## DATA IN THIS EXERCISE
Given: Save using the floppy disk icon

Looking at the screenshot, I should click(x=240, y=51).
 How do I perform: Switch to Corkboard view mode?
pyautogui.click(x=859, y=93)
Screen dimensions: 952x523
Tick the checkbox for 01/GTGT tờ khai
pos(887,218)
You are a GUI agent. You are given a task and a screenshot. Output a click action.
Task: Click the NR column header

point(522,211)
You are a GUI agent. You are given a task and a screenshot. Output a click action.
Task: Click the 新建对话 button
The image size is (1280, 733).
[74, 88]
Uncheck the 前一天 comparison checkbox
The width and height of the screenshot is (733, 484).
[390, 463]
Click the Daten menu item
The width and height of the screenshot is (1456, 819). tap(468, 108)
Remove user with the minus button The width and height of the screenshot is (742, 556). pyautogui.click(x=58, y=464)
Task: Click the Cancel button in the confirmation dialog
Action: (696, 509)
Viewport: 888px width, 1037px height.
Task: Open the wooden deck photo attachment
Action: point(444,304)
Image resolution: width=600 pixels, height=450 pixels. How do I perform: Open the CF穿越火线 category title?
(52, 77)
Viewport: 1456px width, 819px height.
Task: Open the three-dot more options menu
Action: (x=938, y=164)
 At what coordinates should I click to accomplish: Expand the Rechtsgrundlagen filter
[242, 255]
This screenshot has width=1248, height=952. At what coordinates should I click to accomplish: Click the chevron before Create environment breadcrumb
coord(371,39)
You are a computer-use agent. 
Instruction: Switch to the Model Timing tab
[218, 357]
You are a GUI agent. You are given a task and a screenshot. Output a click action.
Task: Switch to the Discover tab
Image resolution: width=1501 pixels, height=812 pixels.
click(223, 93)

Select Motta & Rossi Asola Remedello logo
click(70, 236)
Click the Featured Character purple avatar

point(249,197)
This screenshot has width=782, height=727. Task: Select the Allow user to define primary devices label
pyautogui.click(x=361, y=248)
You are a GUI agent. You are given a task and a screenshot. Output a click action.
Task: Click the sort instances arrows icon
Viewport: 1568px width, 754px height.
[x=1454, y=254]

## PROBLEM DETAILS
The answer must be an exact transcription of every record above.

## RESPONSE
Given: Save using the floppy disk icon

Looking at the screenshot, I should click(x=240, y=51).
 How do I perform: Switch to Corkboard view mode?
pyautogui.click(x=859, y=93)
Screen dimensions: 952x523
Tick the checkbox for 01/GTGT tờ khai
pos(887,218)
You are a GUI agent. You are given a task and a screenshot. Output a click action.
Task: Click the NR column header

point(522,211)
You are a GUI agent. You are given a task and a screenshot. Output a click action.
Task: Click the 新建对话 button
The image size is (1280, 733).
[74, 88]
Uncheck the 前一天 comparison checkbox
The width and height of the screenshot is (733, 484).
[390, 463]
Click the Daten menu item
The width and height of the screenshot is (1456, 819). tap(468, 108)
Remove user with the minus button The width and height of the screenshot is (742, 556). pyautogui.click(x=58, y=464)
Task: Click the Cancel button in the confirmation dialog
Action: (696, 509)
Viewport: 888px width, 1037px height.
Task: Open the wooden deck photo attachment
Action: point(444,304)
Image resolution: width=600 pixels, height=450 pixels. How do I perform: Open the CF穿越火线 category title?
(52, 77)
Viewport: 1456px width, 819px height.
Task: Open the three-dot more options menu
Action: (x=938, y=164)
 At what coordinates should I click to accomplish: Expand the Rechtsgrundlagen filter
[242, 255]
This screenshot has width=1248, height=952. At what coordinates should I click to accomplish: Click the chevron before Create environment breadcrumb
coord(371,39)
You are a computer-use agent. 
Instruction: Switch to the Model Timing tab
[218, 357]
You are a GUI agent. You are given a task and a screenshot. Output a click action.
Task: Switch to the Discover tab
Image resolution: width=1501 pixels, height=812 pixels.
click(223, 93)

Select Motta & Rossi Asola Remedello logo
click(70, 236)
Click the Featured Character purple avatar

point(249,197)
This screenshot has width=782, height=727. Task: Select the Allow user to define primary devices label
pyautogui.click(x=361, y=248)
You are a GUI agent. You are given a task and a screenshot. Output a click action.
Task: Click the sort instances arrows icon
Viewport: 1568px width, 754px height.
[x=1454, y=254]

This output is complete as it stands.